## How to complete this task
Copy out the records precisely, omitting pictures.

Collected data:
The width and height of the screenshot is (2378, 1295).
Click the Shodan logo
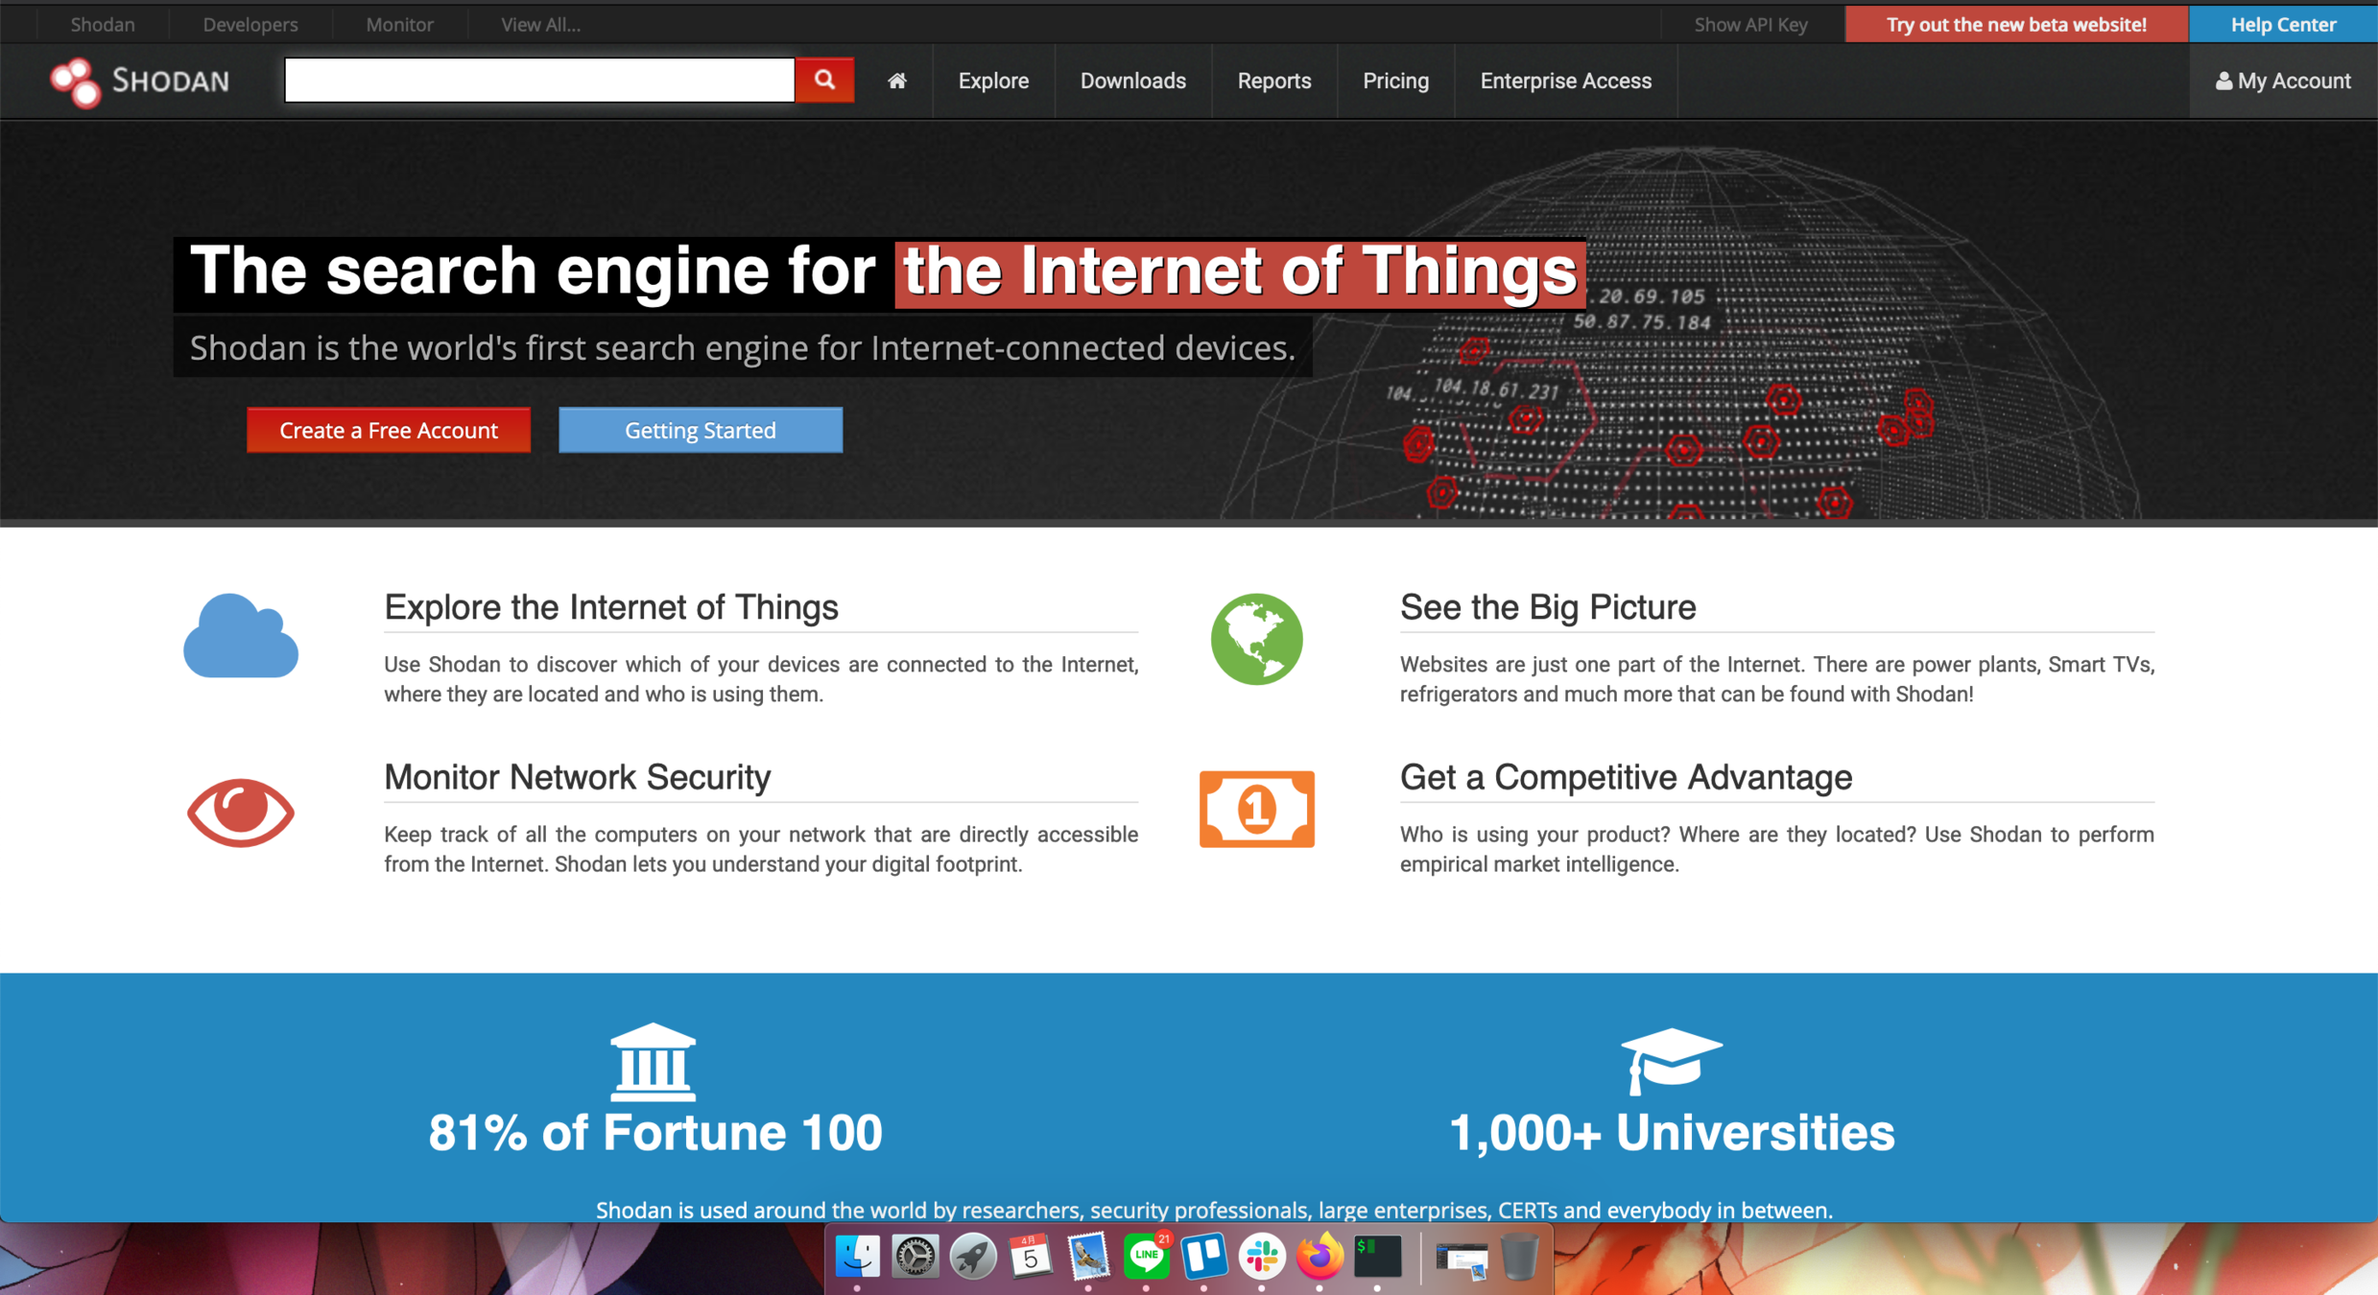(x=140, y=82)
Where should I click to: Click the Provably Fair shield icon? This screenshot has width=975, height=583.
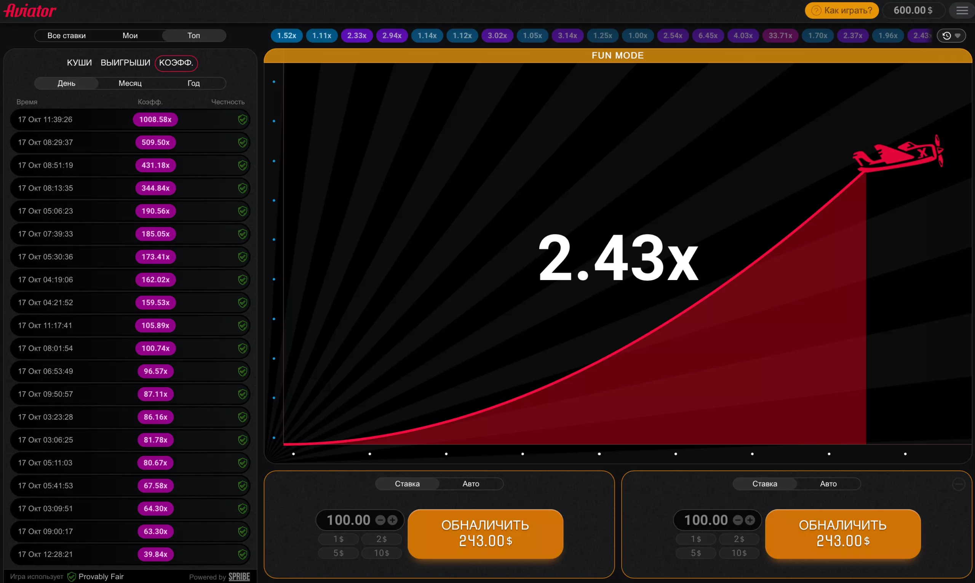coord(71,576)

## Problem solution
The width and height of the screenshot is (2378, 1295).
Click the Shodan logo
(x=140, y=82)
Where should I click to: Click the Provably Fair shield icon? This screenshot has width=975, height=583.
coord(71,576)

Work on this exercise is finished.